We eat and eat – in vain!
Most of us, including ‘slim’ people, eat far too much, of the wrong food. The conventional nutritional advice is to ‘eat a balanced diet’, or ‘eat a wide range of nutrients’. In fact, if we eat raw whole foods, with all the nutrients intact, we can be well-nourished on a surprisingly small list, and quantity, of foods. But scientists know that much of the food we eat is damaged, and doesn’t supply our nutritional needs. Our bodies know this as well, and impel us to eat – and eat! Even if we do not feel physically hungry, our bodies are still urging us to eat more, to ‘search’ for the things missing in our foods…! But we eat in vain. This is because, despite stuffing ourselves with all sorts of food, we are malnourished.
What happens of course is that, as a result of this desperate ‘search’, the cells of our bodies receive lots and lots of animal protein, fat, carbohydrates (and toxins) and not enough vitamins, minerals and antioxidants. High intake of animal protein has been linked to cancer and too much fat has been linked to all sorts of illness, particularly heart disease.

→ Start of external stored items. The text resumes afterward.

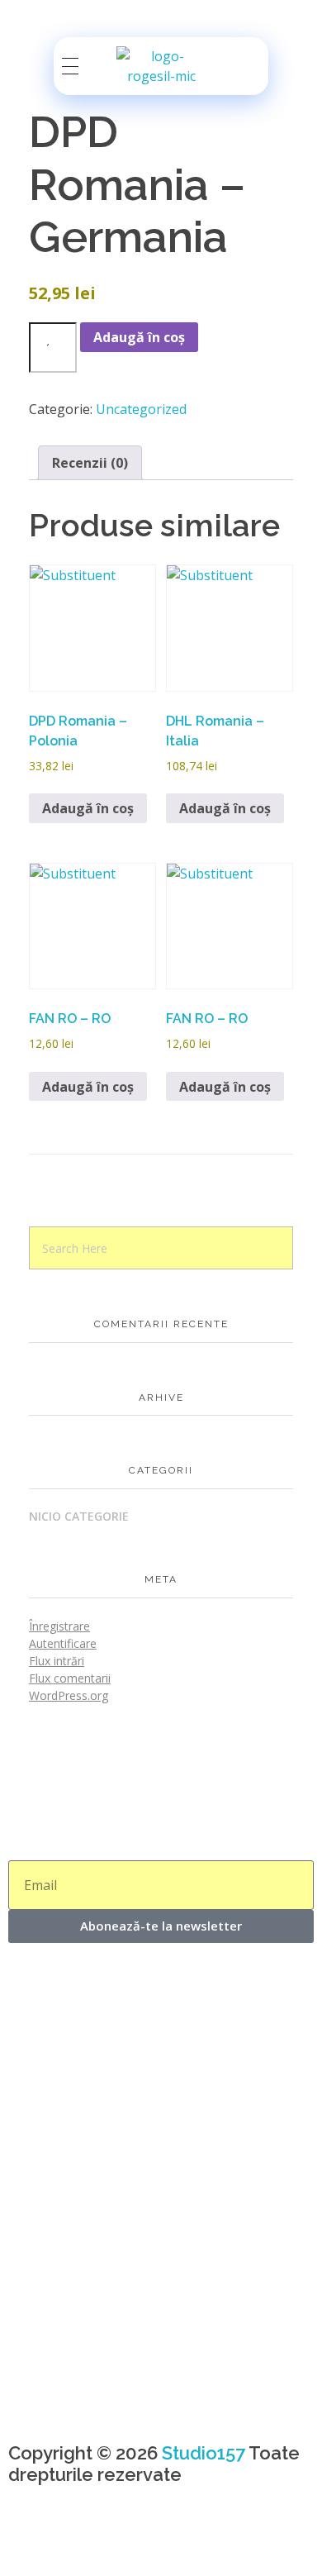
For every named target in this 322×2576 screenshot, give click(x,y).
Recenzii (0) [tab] (90, 463)
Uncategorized (141, 409)
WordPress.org (68, 1695)
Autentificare (63, 1643)
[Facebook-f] (29, 2542)
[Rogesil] (161, 66)
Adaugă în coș (139, 337)
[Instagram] (73, 2542)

So when I say we should be eating less food, I am not encouraging anyone to be ‘anorexic’. Those who eat less of the standard UK diet (SUKD) do run a risk of compounding the malnourishment described above. I am saying instead eat less in quantity, but of foods in their pure form, with all nutrients intact.
Fat people are lucky
Fat people – you are lucky. Your ill-health is apparent, and there is societal pressure (often from smug slim people) on you to do something about it. If you change your diet, radically, and permanently (see Angela Stokes – Living Testimonies) to a diet high in raw foods you will experience not only a permanent loss of excess fat but a standard of health higher than you dreamed possible.
You slim people - the effects of your cooked diet may be more insidious, but are very likely there nevertheless. Your ill-health may not show in fat, but what you’re putting into your body will catch up on you one day, perhaps when a vital organ, put under duress for many years, fails. If you’re very beautiful, the chances are you’re young. Losing your beauty (male or female) is not ‘inevitable’ as you grow older – we’ve just been led to believe it is. I went raw at 48, and it’s had a beneficial effect on my appearance since then, but how I wish I’d found information like this at 20!